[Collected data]
○ ○ ○ ○ ○ ○ ○

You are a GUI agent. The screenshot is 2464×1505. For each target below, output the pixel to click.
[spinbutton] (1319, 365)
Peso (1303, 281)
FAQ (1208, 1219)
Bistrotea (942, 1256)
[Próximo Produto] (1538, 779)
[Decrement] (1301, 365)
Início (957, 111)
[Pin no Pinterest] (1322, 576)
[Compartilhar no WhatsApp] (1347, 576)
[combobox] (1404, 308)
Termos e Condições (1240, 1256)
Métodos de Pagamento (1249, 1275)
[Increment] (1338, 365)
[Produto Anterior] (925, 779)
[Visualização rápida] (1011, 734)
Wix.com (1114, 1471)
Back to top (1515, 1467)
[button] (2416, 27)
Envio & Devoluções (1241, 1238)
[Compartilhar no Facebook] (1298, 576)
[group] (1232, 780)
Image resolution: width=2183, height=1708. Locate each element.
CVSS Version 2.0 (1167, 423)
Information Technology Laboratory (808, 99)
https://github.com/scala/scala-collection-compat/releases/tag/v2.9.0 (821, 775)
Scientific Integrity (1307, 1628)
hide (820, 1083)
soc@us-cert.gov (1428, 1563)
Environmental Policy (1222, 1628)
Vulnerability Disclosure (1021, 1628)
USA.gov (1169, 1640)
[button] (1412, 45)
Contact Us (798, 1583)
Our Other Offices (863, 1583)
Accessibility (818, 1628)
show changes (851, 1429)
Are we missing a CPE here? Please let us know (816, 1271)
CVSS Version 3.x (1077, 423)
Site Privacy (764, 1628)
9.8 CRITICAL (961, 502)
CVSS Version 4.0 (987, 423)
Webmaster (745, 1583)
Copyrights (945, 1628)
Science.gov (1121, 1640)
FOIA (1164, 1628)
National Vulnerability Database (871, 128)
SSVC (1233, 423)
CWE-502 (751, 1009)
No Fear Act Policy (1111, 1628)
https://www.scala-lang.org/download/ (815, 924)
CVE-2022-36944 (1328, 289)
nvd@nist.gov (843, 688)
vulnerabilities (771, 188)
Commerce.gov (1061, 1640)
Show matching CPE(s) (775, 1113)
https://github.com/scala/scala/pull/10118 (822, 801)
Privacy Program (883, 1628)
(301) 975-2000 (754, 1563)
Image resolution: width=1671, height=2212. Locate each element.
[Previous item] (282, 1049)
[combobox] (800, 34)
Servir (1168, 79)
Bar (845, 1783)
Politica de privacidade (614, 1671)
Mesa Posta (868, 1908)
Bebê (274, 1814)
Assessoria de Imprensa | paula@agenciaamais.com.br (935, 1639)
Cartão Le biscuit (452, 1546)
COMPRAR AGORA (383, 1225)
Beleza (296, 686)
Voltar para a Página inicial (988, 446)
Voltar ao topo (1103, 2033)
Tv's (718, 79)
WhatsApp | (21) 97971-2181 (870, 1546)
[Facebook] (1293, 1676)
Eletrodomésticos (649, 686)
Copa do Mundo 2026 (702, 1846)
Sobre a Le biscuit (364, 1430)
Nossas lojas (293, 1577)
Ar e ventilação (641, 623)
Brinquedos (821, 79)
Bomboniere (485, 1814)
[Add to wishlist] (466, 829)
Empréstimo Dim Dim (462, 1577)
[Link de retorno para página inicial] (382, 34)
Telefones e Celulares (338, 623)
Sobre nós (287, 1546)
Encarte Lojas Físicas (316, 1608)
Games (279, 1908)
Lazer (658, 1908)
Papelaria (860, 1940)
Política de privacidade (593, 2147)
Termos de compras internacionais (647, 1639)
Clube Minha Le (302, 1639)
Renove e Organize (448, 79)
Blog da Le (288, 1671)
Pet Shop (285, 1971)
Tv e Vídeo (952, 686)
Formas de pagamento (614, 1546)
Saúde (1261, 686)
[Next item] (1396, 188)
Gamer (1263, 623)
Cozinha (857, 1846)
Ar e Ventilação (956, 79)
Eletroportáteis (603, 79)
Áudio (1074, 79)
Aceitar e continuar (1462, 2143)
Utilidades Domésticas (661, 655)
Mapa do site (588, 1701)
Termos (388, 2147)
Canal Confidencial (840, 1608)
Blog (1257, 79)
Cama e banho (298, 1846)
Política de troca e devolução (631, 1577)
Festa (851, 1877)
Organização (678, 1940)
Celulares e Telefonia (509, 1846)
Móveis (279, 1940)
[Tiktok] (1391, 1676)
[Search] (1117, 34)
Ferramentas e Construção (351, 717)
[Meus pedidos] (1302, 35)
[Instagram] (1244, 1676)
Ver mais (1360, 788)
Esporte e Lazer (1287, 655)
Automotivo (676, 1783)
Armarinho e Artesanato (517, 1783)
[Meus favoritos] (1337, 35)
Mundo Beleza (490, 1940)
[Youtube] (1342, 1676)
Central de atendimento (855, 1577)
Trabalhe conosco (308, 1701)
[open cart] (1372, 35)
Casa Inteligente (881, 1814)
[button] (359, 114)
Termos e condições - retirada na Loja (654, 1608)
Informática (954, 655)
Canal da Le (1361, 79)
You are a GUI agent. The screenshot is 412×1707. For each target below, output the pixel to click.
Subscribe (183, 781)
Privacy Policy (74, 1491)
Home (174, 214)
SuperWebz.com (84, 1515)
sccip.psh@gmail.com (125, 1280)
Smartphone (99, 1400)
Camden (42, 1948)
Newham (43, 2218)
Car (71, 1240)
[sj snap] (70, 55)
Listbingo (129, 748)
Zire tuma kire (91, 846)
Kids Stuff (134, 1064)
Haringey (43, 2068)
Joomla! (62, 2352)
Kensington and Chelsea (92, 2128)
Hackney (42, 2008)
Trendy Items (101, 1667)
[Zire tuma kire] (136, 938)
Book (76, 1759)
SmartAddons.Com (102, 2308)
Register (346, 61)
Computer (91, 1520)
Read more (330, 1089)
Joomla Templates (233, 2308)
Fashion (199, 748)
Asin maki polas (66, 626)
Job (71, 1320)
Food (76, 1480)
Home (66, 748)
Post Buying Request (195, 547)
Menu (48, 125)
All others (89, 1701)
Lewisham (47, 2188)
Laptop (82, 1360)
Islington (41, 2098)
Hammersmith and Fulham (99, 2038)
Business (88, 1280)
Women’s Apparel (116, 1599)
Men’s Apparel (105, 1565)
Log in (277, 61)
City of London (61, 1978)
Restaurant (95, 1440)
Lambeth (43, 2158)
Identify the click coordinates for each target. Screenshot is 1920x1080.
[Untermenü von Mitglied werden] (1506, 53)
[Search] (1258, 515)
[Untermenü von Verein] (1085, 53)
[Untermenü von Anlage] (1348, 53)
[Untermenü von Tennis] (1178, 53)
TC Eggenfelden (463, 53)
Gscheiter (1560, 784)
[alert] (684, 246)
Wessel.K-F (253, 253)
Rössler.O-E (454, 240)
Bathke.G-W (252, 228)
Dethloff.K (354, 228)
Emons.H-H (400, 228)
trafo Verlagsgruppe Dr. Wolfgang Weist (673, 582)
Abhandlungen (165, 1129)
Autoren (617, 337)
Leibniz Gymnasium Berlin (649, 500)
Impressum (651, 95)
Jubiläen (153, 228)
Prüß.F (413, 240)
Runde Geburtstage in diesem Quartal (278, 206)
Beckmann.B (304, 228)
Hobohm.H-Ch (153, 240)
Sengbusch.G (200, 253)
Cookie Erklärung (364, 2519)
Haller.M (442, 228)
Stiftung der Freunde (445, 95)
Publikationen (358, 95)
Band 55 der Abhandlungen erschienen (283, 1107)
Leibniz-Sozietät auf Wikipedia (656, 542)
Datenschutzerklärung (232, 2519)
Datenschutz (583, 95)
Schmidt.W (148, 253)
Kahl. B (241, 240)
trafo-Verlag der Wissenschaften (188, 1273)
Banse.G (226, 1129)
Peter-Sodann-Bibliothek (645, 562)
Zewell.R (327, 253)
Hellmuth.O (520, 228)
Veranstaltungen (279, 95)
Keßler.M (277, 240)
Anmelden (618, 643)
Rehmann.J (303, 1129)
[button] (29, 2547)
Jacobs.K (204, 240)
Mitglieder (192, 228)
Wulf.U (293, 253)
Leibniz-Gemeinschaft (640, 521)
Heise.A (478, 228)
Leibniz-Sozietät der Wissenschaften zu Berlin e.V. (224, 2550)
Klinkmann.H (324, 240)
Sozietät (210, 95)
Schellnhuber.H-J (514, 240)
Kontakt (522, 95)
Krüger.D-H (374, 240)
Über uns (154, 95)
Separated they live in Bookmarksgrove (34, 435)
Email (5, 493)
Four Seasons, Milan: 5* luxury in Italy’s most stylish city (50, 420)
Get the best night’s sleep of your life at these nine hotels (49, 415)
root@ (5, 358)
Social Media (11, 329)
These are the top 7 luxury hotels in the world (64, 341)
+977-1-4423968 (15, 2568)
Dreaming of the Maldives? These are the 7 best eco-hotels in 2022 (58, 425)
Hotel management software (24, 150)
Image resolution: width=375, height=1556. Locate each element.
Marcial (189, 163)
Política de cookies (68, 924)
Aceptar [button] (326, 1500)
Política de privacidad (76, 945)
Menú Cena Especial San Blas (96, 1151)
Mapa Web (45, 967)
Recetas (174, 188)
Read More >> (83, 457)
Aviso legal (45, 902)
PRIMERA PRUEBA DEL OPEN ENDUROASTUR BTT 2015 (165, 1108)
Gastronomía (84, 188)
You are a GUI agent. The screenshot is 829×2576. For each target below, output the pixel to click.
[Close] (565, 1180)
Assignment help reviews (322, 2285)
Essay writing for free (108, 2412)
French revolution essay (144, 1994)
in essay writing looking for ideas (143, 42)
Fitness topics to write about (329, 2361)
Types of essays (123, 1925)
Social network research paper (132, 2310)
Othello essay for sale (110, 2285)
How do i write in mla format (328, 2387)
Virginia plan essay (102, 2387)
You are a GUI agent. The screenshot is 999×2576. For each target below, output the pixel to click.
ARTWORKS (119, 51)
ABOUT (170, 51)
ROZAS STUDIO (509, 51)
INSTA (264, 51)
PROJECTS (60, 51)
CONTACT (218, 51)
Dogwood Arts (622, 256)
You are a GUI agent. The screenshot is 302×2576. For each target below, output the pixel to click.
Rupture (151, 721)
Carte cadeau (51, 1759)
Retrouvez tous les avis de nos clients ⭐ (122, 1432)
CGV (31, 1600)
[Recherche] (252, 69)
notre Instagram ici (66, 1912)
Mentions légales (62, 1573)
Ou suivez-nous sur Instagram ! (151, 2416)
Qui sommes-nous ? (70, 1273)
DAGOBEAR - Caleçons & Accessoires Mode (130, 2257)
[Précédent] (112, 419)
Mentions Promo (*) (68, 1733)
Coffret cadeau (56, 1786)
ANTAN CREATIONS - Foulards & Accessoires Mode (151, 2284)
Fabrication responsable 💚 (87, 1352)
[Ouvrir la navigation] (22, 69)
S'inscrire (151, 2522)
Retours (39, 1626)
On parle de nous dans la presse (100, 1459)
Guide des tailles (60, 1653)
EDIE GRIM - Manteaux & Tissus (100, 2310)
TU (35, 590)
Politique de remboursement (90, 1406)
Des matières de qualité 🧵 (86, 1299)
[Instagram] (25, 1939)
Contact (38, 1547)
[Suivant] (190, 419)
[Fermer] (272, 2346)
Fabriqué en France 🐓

○ ○ ○ ○ ○ ○ ○

For each line in the records that holds "Leibniz", show that line as it stands.

» Exercise result
Leibniz Gymnasium Berlin (649, 500)
Leibniz-Sozietät auf Wikipedia (656, 542)
Leibniz-Gemeinschaft (640, 521)
Leibniz-Sozietät der Wissenschaften zu Berlin e.V. (224, 2550)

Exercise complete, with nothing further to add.